Exercise goal: Set down all of the data that follows word for word, without the images.

Information given:

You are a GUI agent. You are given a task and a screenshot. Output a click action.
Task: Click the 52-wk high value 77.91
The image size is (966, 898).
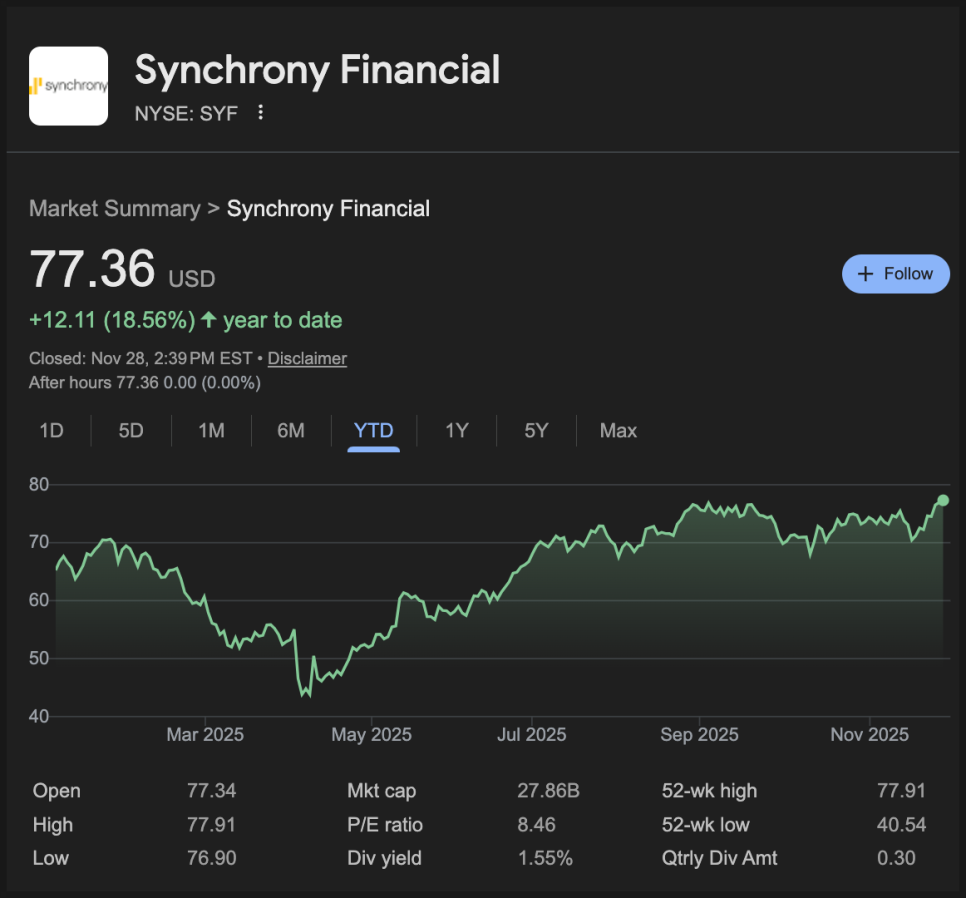click(900, 791)
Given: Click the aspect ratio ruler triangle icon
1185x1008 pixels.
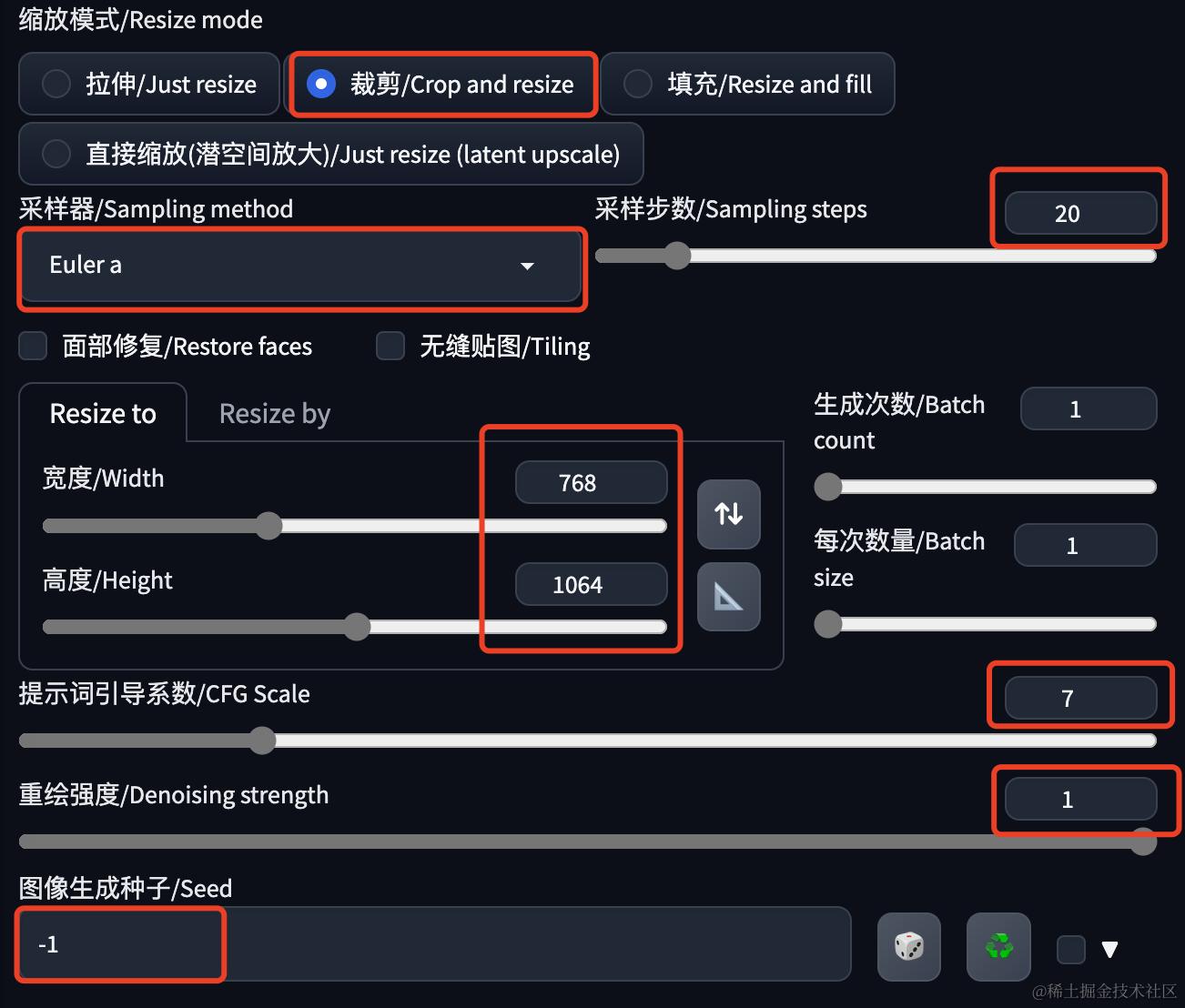Looking at the screenshot, I should point(729,597).
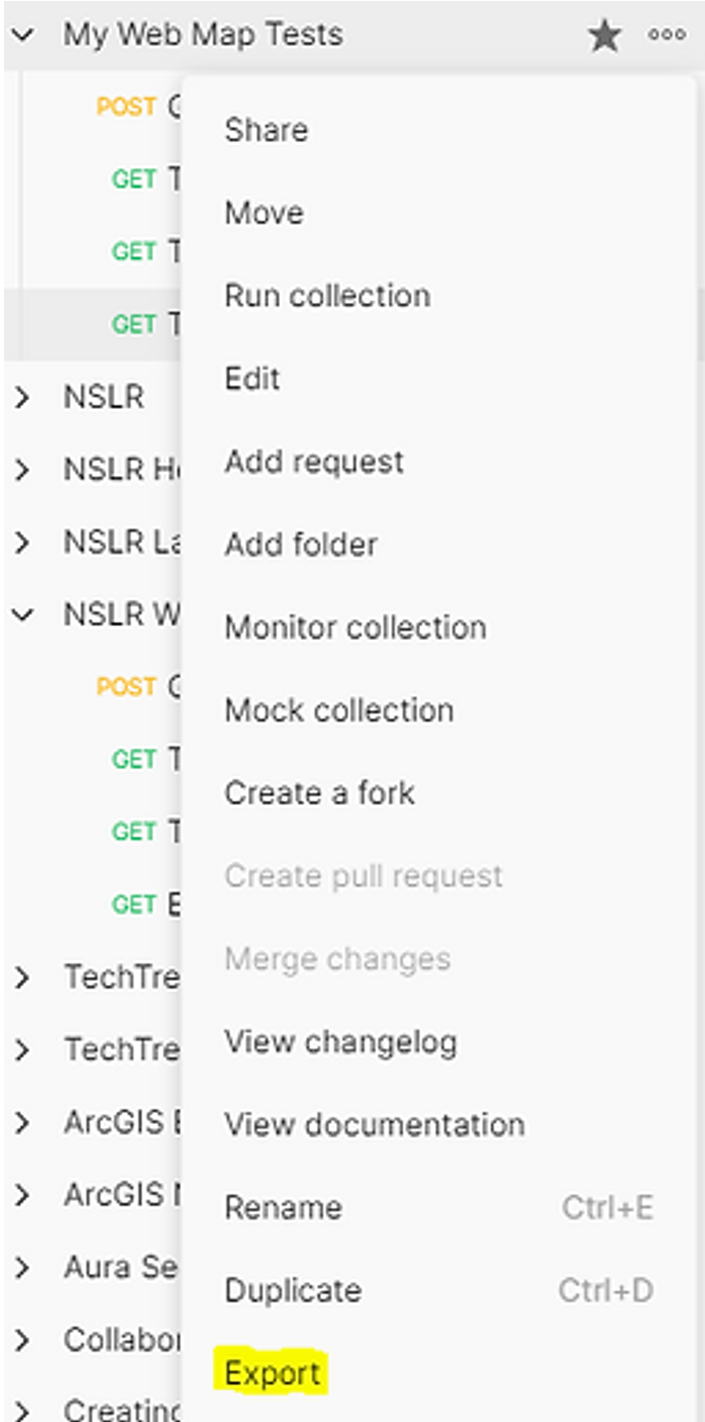This screenshot has width=705, height=1422.
Task: Choose Mock collection menu item
Action: 339,711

Your solution:
You are a GUI agent. You are given a task and a screenshot. Output a click action.
Task: Click the 52-wk high value 77.91
The image size is (966, 898).
click(900, 791)
Given: Click the aspect ratio ruler triangle icon
1185x1008 pixels.
Looking at the screenshot, I should point(729,597).
This screenshot has width=705, height=1422.
Task: Choose Mock collection menu item
Action: 339,711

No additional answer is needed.